> [What this task involves] Nothing but the lines from the one containing "Screenshot is 317x2576." through the one containing "RSS 订阅 (213, 2517)", both included, should be given again, each exactly as written below.

Provided data below:

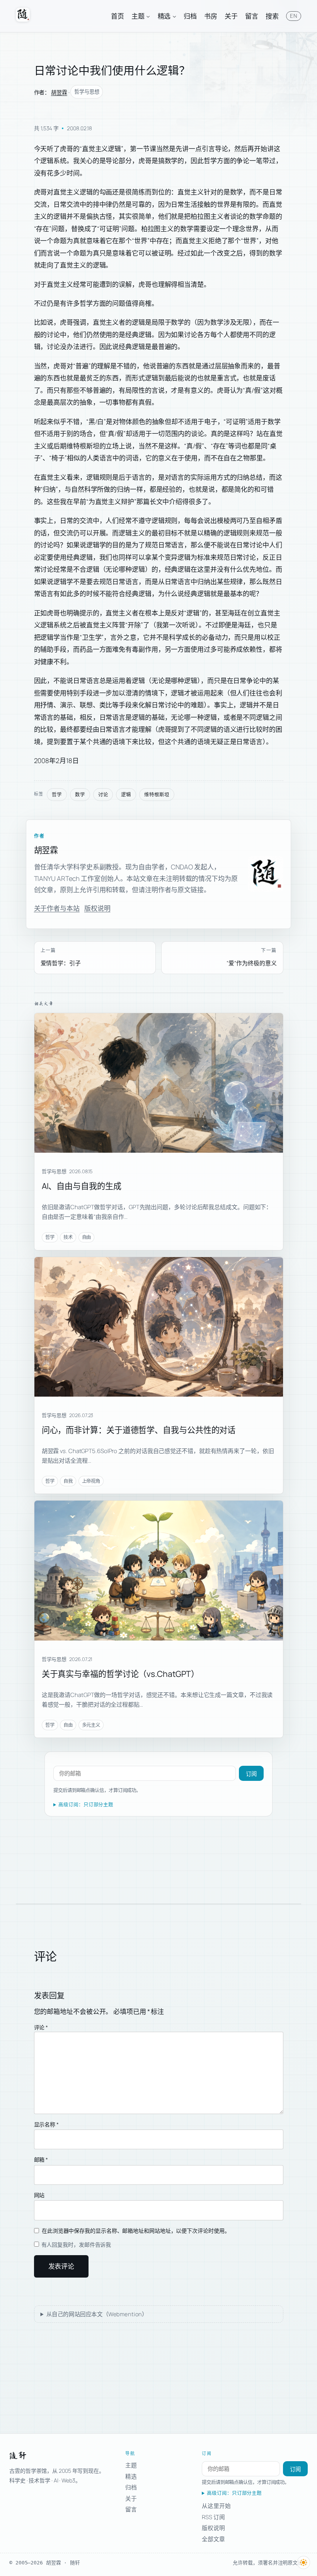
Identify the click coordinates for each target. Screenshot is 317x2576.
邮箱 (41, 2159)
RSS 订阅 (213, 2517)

End of Provided data.
Provided data below:

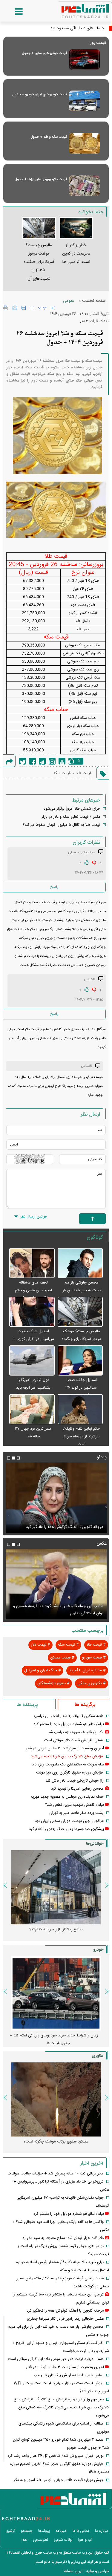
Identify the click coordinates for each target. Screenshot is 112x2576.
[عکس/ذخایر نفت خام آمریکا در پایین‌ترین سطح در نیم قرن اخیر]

End of Provided data.

> [Exercise solution]
Identify the click coordinates for each target. Screenshot is 317x2576.
邮箱 (41, 2159)
RSS 订阅 (213, 2517)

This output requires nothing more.